WHAT YOU SHOULD DO:
Each line in the data holding "will" should be listed.

Records from a collection
==========

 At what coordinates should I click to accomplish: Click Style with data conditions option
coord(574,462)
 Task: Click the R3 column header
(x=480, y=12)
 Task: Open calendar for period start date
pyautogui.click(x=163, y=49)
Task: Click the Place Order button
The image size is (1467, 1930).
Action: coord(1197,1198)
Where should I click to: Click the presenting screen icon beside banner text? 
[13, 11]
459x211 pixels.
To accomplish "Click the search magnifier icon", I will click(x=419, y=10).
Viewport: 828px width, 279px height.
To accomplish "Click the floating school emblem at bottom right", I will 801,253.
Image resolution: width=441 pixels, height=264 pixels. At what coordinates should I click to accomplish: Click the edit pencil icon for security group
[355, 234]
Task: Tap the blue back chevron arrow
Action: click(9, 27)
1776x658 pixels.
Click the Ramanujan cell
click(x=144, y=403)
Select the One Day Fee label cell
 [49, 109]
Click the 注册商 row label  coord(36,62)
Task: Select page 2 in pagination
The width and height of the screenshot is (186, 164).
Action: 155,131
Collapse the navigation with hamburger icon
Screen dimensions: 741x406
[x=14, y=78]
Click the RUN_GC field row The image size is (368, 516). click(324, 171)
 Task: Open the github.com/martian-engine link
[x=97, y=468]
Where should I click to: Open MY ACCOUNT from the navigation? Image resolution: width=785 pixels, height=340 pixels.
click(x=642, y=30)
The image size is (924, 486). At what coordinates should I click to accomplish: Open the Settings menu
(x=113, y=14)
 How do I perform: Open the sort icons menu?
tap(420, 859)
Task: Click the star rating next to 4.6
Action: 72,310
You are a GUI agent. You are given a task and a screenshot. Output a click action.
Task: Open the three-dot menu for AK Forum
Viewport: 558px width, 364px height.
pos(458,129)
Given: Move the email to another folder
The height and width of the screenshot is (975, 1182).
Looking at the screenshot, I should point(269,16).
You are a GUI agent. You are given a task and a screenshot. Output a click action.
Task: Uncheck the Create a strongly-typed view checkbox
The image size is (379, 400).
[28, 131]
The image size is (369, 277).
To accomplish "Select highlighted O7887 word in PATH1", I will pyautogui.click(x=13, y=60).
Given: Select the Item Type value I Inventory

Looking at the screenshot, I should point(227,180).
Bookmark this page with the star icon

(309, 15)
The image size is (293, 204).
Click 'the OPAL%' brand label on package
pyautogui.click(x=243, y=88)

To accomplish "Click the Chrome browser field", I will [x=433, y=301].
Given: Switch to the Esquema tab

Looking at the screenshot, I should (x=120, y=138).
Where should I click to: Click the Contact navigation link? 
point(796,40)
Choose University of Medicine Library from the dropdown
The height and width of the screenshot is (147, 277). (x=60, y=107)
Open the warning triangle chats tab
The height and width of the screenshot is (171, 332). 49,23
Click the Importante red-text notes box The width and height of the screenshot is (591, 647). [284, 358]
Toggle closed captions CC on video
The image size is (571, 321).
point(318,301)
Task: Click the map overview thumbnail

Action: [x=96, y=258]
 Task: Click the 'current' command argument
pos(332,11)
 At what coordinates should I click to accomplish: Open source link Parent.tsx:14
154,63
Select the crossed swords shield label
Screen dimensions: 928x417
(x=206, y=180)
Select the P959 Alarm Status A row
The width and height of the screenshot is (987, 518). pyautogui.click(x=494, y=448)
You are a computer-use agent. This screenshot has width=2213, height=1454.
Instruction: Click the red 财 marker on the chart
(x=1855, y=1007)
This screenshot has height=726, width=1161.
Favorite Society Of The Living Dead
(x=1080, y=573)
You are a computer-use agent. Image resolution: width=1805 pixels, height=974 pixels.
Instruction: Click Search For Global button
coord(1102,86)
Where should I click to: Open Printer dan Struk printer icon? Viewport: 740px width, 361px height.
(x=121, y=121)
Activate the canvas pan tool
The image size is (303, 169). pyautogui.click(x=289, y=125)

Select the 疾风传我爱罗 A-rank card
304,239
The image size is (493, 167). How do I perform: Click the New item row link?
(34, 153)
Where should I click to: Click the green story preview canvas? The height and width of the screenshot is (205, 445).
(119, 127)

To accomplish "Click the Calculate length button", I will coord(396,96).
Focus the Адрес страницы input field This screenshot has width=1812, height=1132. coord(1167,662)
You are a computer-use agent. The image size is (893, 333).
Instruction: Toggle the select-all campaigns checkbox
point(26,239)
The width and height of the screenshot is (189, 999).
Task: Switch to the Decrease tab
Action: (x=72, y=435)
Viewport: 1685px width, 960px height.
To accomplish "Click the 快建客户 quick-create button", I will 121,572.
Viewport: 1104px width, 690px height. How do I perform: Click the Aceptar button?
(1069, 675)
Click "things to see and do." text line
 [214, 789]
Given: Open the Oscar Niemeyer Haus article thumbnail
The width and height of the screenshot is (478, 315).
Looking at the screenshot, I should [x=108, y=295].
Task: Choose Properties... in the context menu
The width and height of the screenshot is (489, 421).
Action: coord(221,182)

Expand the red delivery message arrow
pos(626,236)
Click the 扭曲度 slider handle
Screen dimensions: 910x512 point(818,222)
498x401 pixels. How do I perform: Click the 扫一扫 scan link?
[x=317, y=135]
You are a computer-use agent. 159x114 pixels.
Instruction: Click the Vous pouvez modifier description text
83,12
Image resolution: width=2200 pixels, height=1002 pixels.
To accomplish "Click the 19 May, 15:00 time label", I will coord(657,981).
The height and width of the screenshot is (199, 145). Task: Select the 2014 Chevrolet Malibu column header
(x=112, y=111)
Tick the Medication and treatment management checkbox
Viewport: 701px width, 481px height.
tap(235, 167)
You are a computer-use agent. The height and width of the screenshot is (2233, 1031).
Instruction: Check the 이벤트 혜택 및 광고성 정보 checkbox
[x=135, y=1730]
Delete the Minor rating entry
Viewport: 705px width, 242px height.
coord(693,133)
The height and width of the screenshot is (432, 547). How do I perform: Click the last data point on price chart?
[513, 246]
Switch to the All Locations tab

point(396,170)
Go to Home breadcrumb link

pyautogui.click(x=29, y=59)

==========

OUTPUT FOR THIS EXERCISE:
To accomplish "Click the search magnifier icon", I will click(x=419, y=10).
To accomplish "Click the floating school emblem at bottom right", I will 801,253.
To accomplish "Select highlighted O7887 word in PATH1", I will pyautogui.click(x=13, y=60).
To accomplish "Click the Chrome browser field", I will [x=433, y=301].
To accomplish "Click the Calculate length button", I will coord(396,96).
To accomplish "Click the 快建客户 quick-create button", I will 121,572.
To accomplish "Click the 19 May, 15:00 time label", I will coord(657,981).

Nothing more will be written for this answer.